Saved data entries
________________________

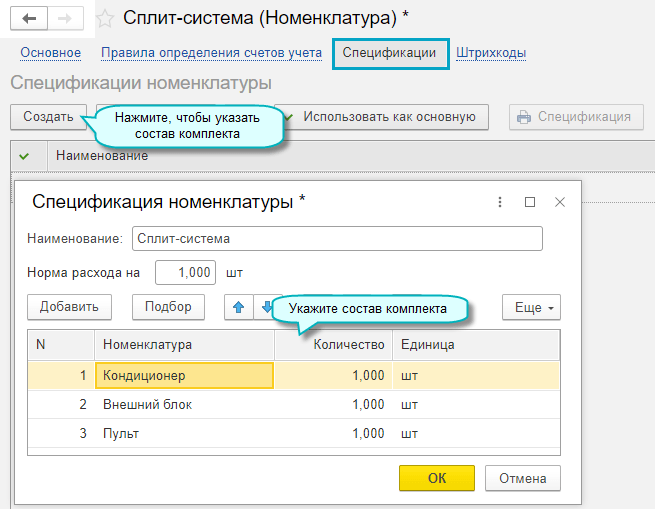Go to the Штрихкоды tab

491,53

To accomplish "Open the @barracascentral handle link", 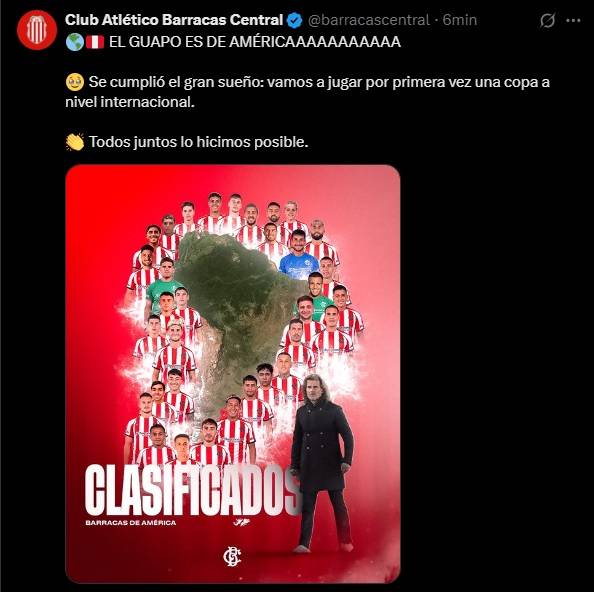I will [369, 20].
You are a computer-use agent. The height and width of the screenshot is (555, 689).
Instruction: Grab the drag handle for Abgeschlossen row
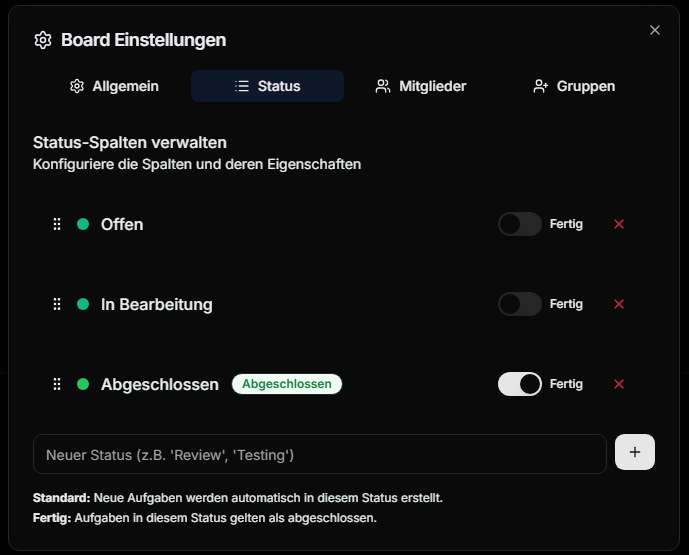57,384
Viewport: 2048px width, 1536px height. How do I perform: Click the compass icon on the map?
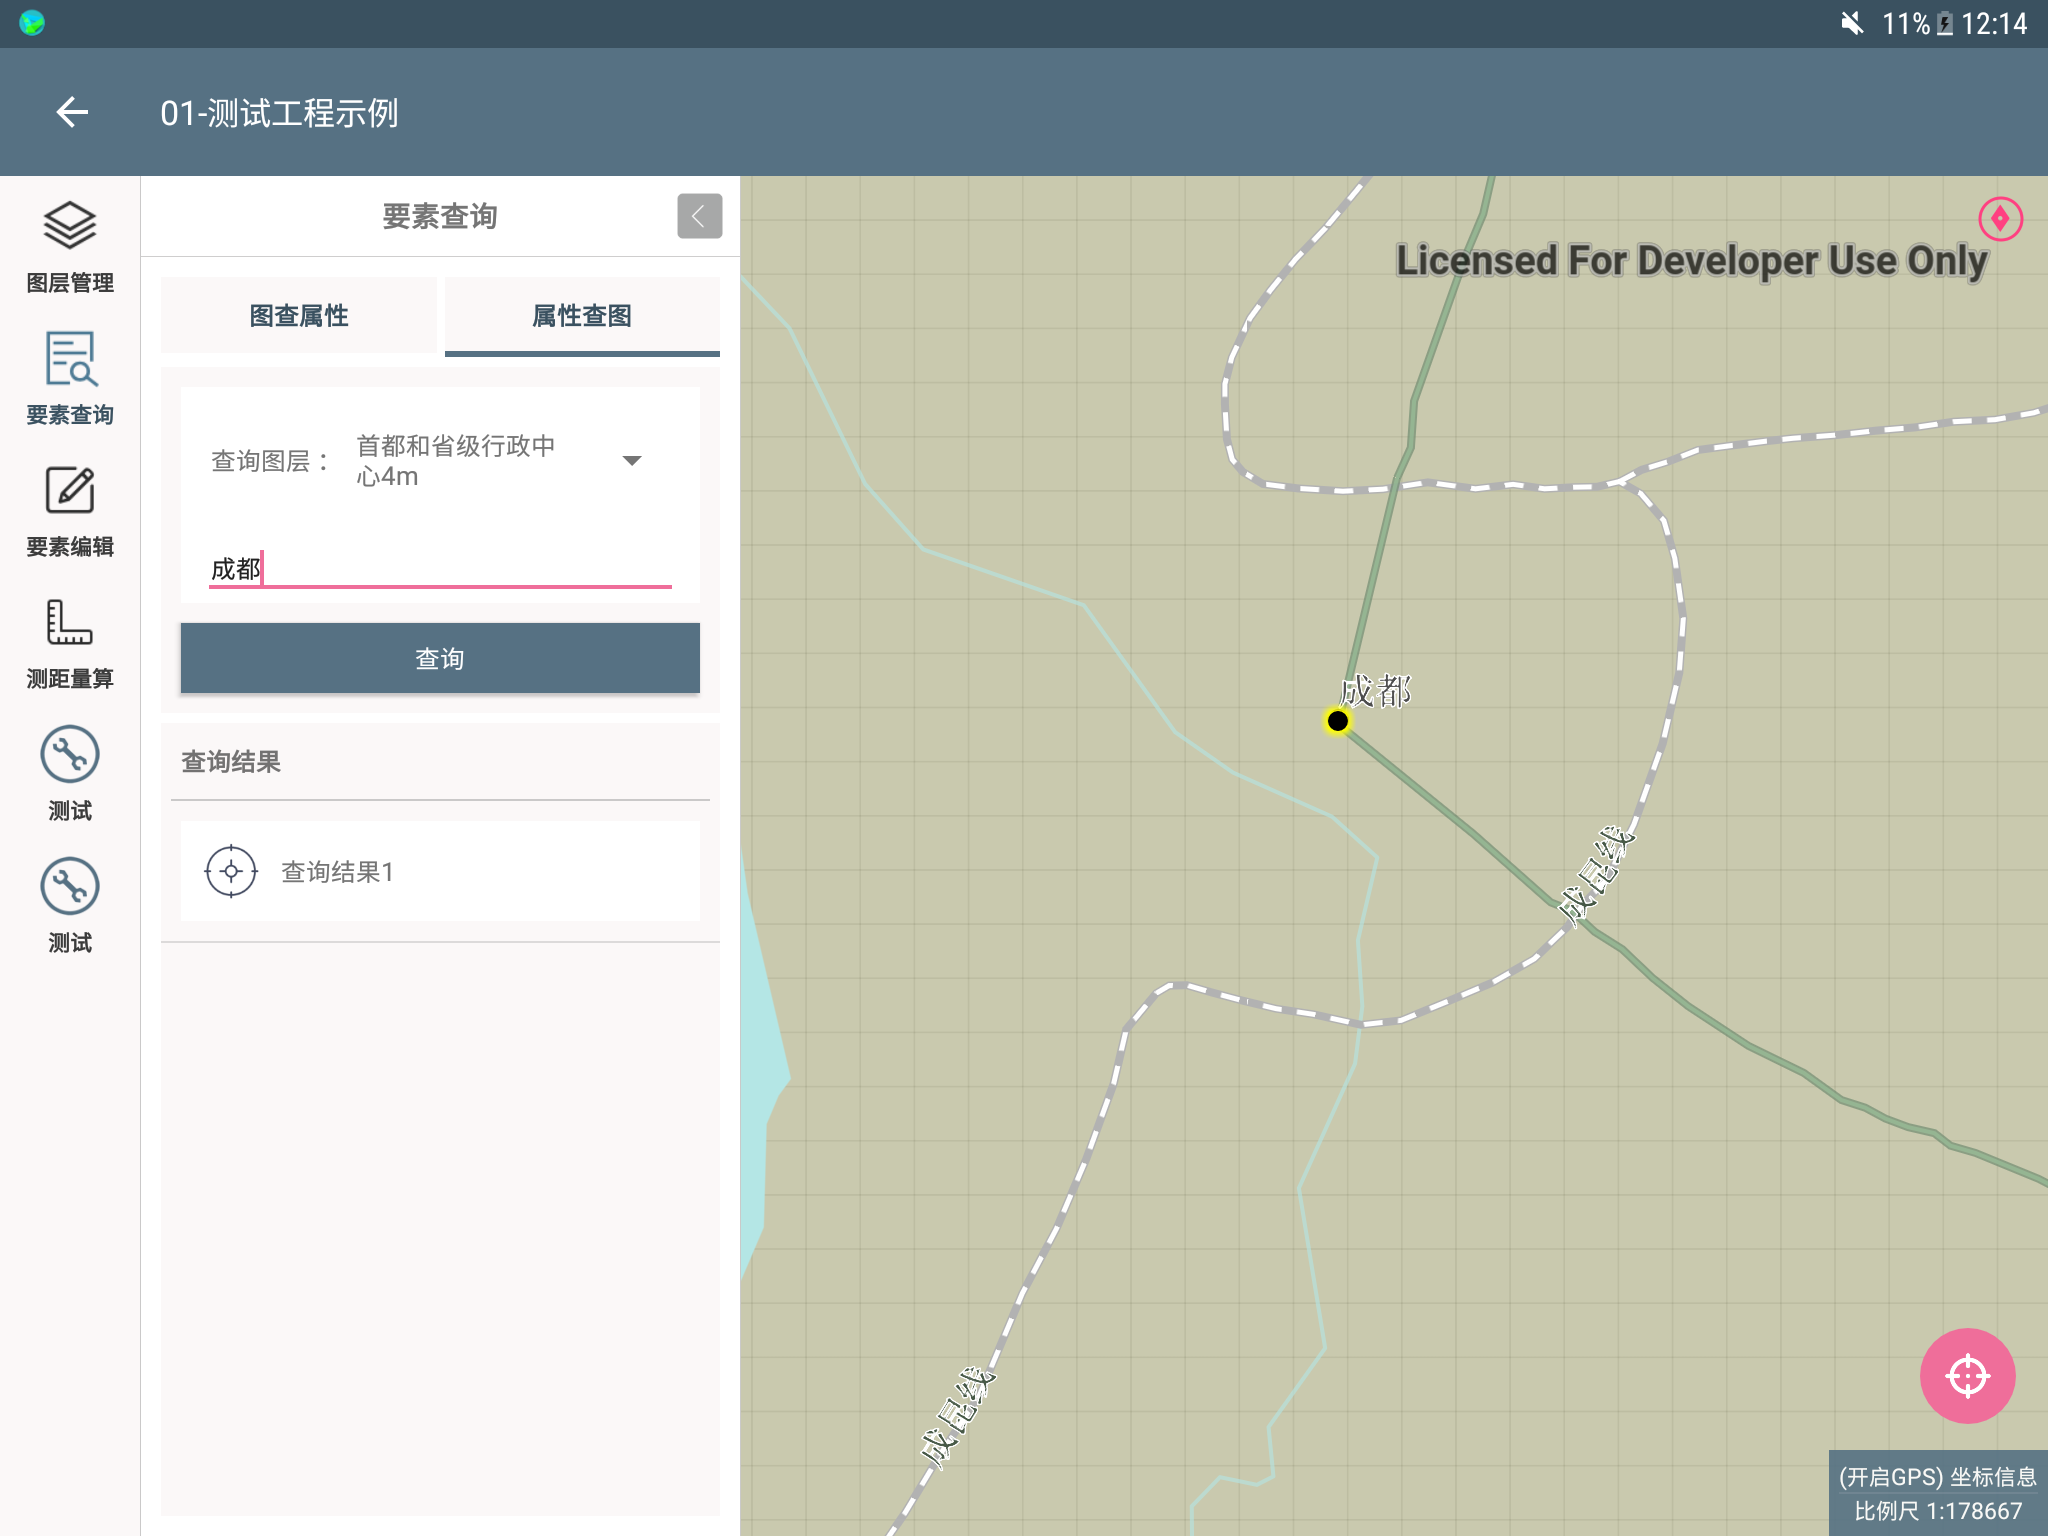pyautogui.click(x=2000, y=219)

________________________

Aim:
Copy out the rows word for word, starting with the line containing "Viewport: 2048px width, 1536px" and continuing through the end of the rows. Leave the pictures out of your copy.

Written solution:
Viewport: 2048px width, 1536px height. How do I perform: Click the compass icon on the map?
pyautogui.click(x=2000, y=219)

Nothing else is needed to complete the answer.